I suppose a lot of my favourite books are fairly obscure. It's hard to know... Have other people read the Eugenides books by Megan Whelan Turner, the Macedon universe books of Karin Lowachee, the works of Dorothy Dunnett, Ellen Kushner's Swordspoint and Privilege of the Sword, The Vintner's Luck by Elizabeth Knox, the wonderful books of Mary Doria Russell?

Yes, some people have. In some cases I read them because they were recommended to me. But most of the above I found on my own, and I'd venture to say that they aren't books that have been read by all - even if they've won awards, or been nominated for them. Even though they are so exquisitely good.

Some of my favourite books are those which have been read by everybody, or at least heard of: Jane Eyre, the Bujold novels, the Georgette Heyer novels, the Baroness Orczy novels - that's the Scarlet Pimpernel, for the uninitiated. Precious Bane was once famous, though maybe isn't now. Shellabarger's books were made into movies. Horatio Hornblower is famous, and so is Charles Dickens.

Date: 2008-01-25 01:45 am (UTC)
From: [identity profile] auriaephiala.livejournal.com
Well, I know all of the books you've mentioned -- but at least some of them because you burbled on about them! (The Vintner's Luck, for example).
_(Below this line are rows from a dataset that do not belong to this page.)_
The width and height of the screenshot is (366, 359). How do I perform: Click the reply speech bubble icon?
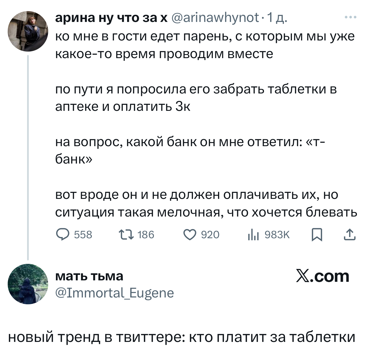coord(63,235)
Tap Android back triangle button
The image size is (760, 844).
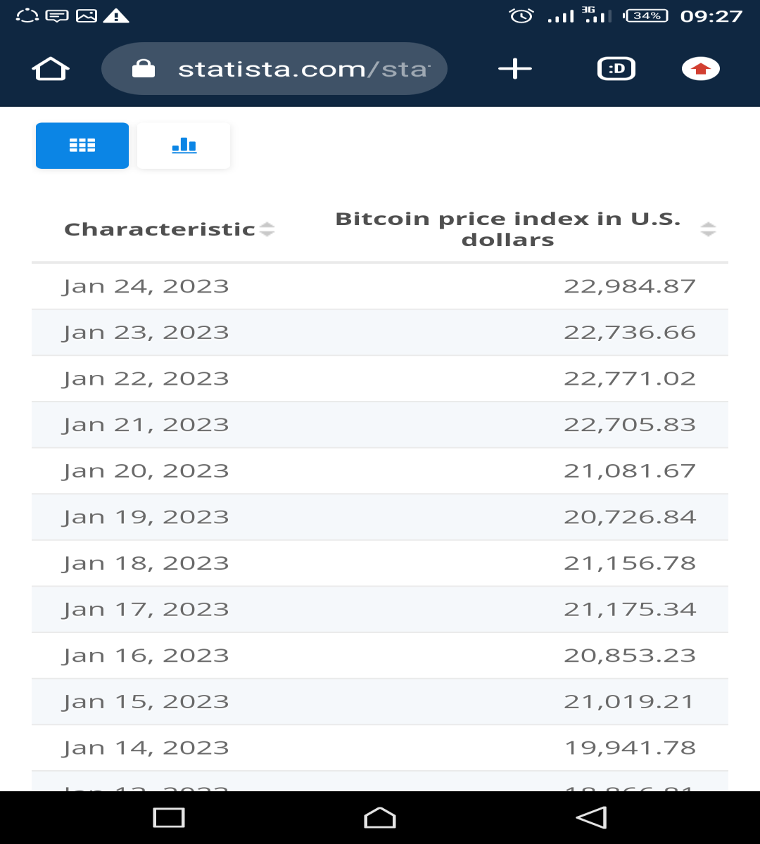click(x=591, y=817)
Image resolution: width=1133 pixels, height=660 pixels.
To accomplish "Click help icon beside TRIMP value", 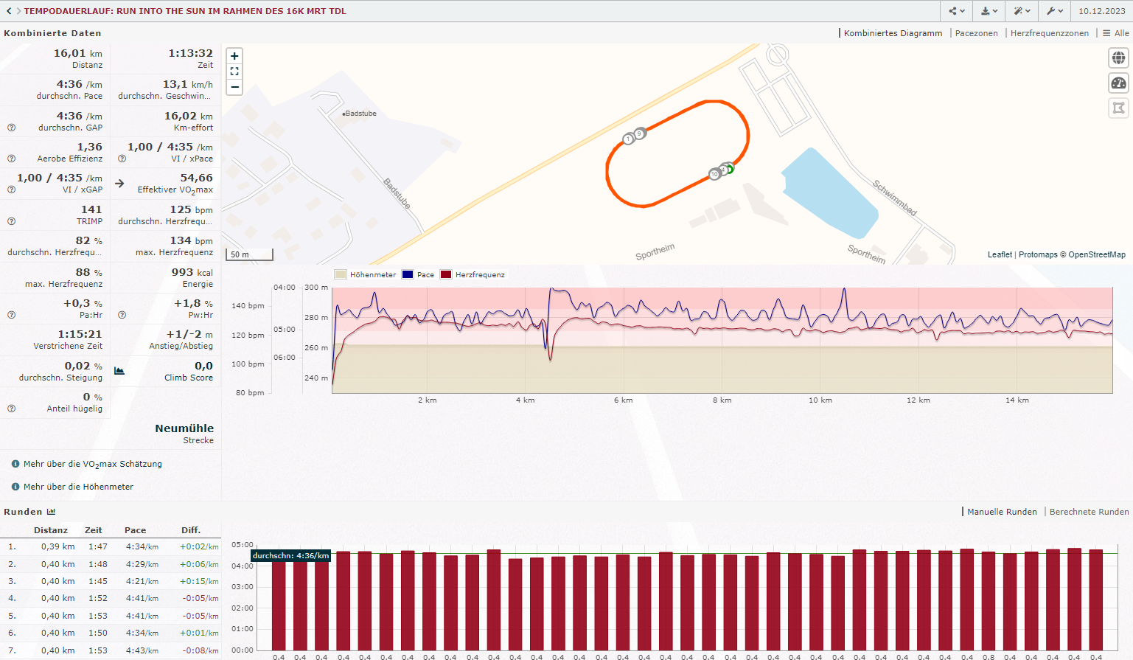I will [x=11, y=221].
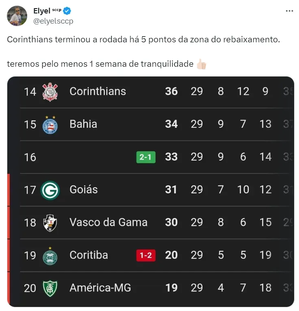The image size is (299, 311).
Task: Click the Corinthians club crest
Action: click(x=50, y=92)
Less known books: I have to divide this between my Girlsown-friends and my non-Girlsown friends. The non-GO ones haven't read anything by Antonia Forest (whom I love), or Jean Webster's two Patty books (I think The Virgil Strike in Just Patty aka Patty and Priscilla is one of my all-time favourite funny short stories, but it's not one that others will have read.) Or I could blether on about why The Imp at Westcombe by Irene Smith or The Fortunes of Billy by Pamela Grant are perfect examples of the girls' school story at its best -- but hardly anyone else will have even heard of them.

My suspicion is that most of the "rarer" books I love have simply gone out of fashion because they're pre-1970 (not that I'm much older than that, but I always liked old books). They were popular in their time, but not now.

Trying to think of authors who are good but less known: Kate Fenton (Lions and Liquorice). Maybe Nelson Bond (Lancelot Biggs)? Hmmmm... Honestly, it's hard to think of author names based on their obscurity! You tend to forget them, on the whole.

Date: 2008-01-25 02:54 am (UTC)
From: [identity profile] fajrdrako.livejournal.com
I find it difficult to guess what books other people will or will not have heard of. It depends on so many factors - their taste, their location, availability. And as you say, sometimes it's just a matter of availability due to time. Some of the authors I mentioned were best sellers in their day, but long out of print now. So what are they? Obscure or not?